Adaptive Beekeeping Survey

 

Pictured Above: A modern beekeeping training in Ngaoundéré, Cameroon in April 2019

 

I am a former Peace Corps Volunteer and founder of a modern beekeeping group in Cameroon, West Africa. The following is an excerpt from my master’s thesis for a MA in Climate Change and Global Sustainability from the School for International Training titled “Apiculture Adaptations in a Shifting World: The Beekeeper’s Experience Across the Globe” and includes a request for beekeeping survey participants for ongoing research.

 

Climate change impacts agriculture directly via rising temperatures, droughts, increased flooding and extreme weather events, and decreasing crop yields. Apiculture does not escape the negative impacts of globally rising temperatures, and increasing drought has been found to reduce the overall productivity of bees and their hives. As increasing droughts and rising temperatures are to be expected under the circumstances of climate change, plants will most certainly be negatively impacted and threatened . In a dry climate, pollen production decreases, and the overall nutritional quality of honey produced by bees decreases. Not only does climate change reduce honey yields due to increased water stress and resulting decreased pollen production in flowering plants, it also limits the arable land where bees can produce enough honey to survive.

In a world where climate change could increase our reliance on insect pollination services for heat stressed crops, and global agriculture in general is more dependent on pollination, the impact these shifts in temperature and rainfall have on bees is a cause for concern.

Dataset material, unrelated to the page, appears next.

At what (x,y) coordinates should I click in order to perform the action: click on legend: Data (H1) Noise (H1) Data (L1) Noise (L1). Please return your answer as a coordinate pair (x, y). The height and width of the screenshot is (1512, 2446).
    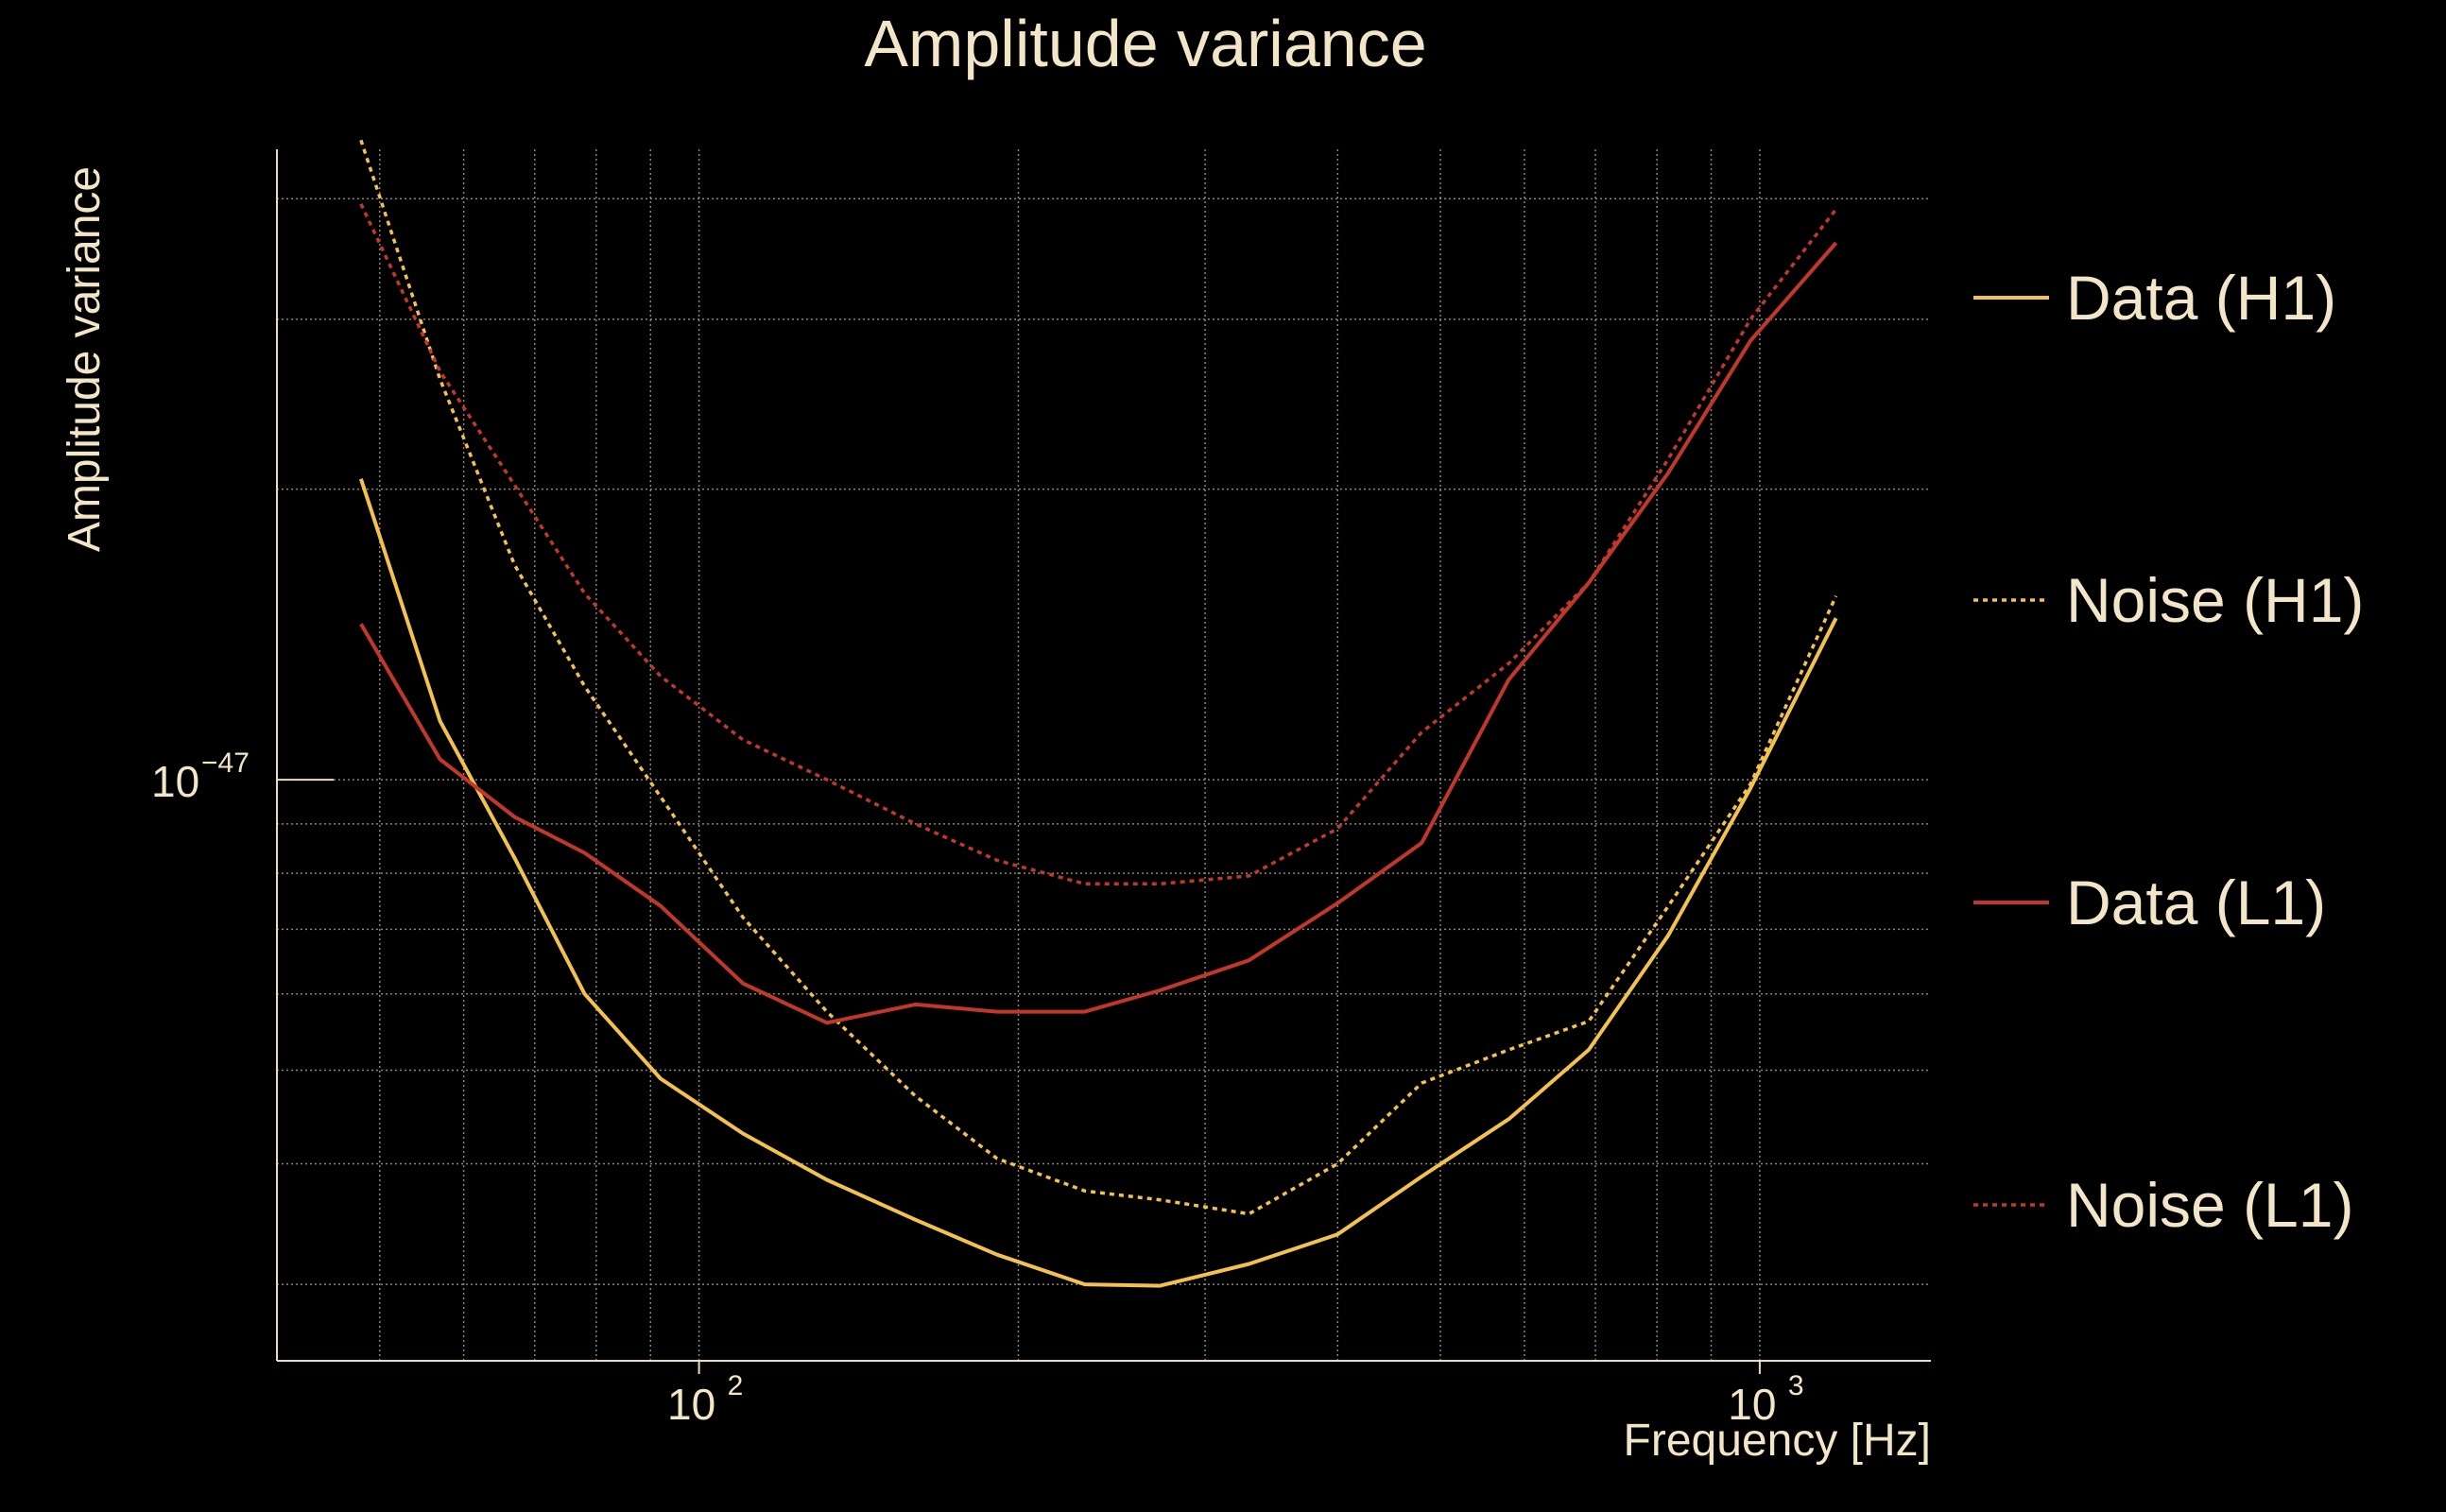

Honey and pollination industries are currently limited by foraging resources in areas experiencing habitat loss, and the expansion of pollinator dependent crops such as the soybean in recent decades have been tied to a decrease in crop diversity and pollinator services.

Some methods to mitigate the impacts of climate variability on beekeeping include: planning ahead for necessary resources before and after crop flowering, reducing fragmentation of farm land to ensure the possibility for range shifting in response to a changing climate, and improving non-crop flowering resources (planting hedgerows, cover crops as supplementary forage for bees).